The navigation of the Missouri above and below the spot where the Grand River falls into it from the northward, was nearly imprac ticable from the rapidity of the current, and the multitude of snags and sand-bars; the steam-boat grounded every moment, and it required the greatest exertion to arrive at Fort Osage, about one hundred miles above the mouth of the Grand River, and the extreme frontier at that time of the white American settlements, being four degrees of longitude to the westward of the mouth of the Missouri. But such is the restless disposition of these back-woodsmen, and so averse are their habits from those of a civilized neighbourhood, that nothing short of the salt, sandy desert can be expected to stop them.

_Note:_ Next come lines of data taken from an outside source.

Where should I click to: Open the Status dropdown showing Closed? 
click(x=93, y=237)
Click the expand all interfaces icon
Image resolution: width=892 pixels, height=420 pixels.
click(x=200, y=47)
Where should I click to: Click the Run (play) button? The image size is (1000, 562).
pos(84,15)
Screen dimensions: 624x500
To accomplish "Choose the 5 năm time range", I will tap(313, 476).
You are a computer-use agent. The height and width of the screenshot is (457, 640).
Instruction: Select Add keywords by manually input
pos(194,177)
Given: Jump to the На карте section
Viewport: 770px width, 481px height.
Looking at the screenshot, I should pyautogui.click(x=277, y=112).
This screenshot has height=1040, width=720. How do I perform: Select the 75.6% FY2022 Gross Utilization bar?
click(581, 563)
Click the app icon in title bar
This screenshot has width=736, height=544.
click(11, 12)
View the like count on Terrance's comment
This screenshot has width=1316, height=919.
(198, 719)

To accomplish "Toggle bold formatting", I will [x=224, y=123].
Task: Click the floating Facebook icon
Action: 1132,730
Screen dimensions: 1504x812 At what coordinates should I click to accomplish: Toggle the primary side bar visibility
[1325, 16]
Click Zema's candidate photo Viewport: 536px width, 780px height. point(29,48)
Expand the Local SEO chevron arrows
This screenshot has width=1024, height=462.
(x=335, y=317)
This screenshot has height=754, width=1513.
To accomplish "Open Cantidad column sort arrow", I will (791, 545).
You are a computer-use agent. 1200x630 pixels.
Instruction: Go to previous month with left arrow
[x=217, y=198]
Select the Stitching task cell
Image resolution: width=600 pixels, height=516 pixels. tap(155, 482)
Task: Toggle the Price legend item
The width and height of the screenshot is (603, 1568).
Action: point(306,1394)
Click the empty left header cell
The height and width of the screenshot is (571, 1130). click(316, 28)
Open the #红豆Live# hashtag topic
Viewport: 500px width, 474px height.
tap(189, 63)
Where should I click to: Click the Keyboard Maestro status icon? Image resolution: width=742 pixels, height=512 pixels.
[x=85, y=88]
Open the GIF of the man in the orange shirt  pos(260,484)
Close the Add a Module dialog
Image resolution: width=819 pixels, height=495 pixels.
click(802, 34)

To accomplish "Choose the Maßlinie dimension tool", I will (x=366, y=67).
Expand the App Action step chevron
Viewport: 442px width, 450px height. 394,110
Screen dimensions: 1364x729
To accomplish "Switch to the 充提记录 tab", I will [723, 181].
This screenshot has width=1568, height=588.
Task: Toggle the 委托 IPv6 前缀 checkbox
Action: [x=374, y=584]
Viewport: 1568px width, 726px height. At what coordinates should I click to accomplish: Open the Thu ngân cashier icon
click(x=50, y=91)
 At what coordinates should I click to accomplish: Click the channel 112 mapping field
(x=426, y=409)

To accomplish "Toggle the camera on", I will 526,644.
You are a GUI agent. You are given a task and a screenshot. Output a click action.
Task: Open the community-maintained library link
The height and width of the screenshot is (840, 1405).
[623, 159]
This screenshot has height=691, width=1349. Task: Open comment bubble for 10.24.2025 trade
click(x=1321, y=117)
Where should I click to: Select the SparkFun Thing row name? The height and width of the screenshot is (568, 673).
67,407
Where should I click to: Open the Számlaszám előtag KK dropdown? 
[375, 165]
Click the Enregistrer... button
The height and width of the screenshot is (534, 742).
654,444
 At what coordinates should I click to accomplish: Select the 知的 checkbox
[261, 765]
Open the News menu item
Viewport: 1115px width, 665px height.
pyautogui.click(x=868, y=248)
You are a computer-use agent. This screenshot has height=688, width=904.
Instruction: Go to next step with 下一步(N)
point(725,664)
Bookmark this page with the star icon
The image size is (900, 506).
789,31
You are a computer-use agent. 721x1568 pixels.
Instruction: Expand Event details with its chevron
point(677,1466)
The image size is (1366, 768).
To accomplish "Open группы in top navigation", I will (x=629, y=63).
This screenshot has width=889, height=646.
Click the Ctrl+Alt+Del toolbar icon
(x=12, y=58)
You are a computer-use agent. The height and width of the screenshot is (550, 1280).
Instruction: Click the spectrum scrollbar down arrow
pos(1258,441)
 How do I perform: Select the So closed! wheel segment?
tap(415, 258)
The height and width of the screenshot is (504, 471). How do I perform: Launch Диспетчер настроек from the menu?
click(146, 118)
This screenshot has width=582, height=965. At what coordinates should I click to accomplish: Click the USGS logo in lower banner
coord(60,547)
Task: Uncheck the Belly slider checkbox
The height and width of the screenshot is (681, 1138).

One of these squatters, who had gradually reached this point in his migration from Tenessee, told them, that 'a man might live in greater ease and freedom, where his neighbours were not very numerous;' and the notorious Daniel Boon, who about fifty different times has shifted his abode westward, as civilization approached his dwelling, when asked the cause of his frequent change, replied, "I think it time to remove, when I can no longer fell a tree for fuel so that its top will lie within a few yards of the door of my cabin.' There is not much to be said for the squatters; but they are preceded in their wanderings by another class, known by the name of 'White Hunters,' who, by the testimony of Mr. James, are the most abandoned and worthless among the whites; frequently men whose crimes have excluded them from society.' These people hunt very little themselves, but trade with, cheat, and corrupt the Indians.

The steam-boat arrived near the confluence of the Platte and the Missouri, about the middle of September. This branch, during its floods, is said to pour into the Missouri a greater volume of water than is contained in the main branch, or that upon which Messrs. Lewis and Clarke proceeded in their route to the Pacific. On the bank of the latter, at a short distance above the junction of the Platte, the party erected cabins, and wintered, sending back the steam-boat as being of no further use. this spot they gave the name of Engineer Cantonment.' Its latitude was 41° 25'4' N. longitude 95° 43′ 53′′ W. During their winter's residence, the thermometer was frequently below zero, and the ice on the Missouri was sixteen inches thick; but it broke up and was entirely dispersed by the end of March.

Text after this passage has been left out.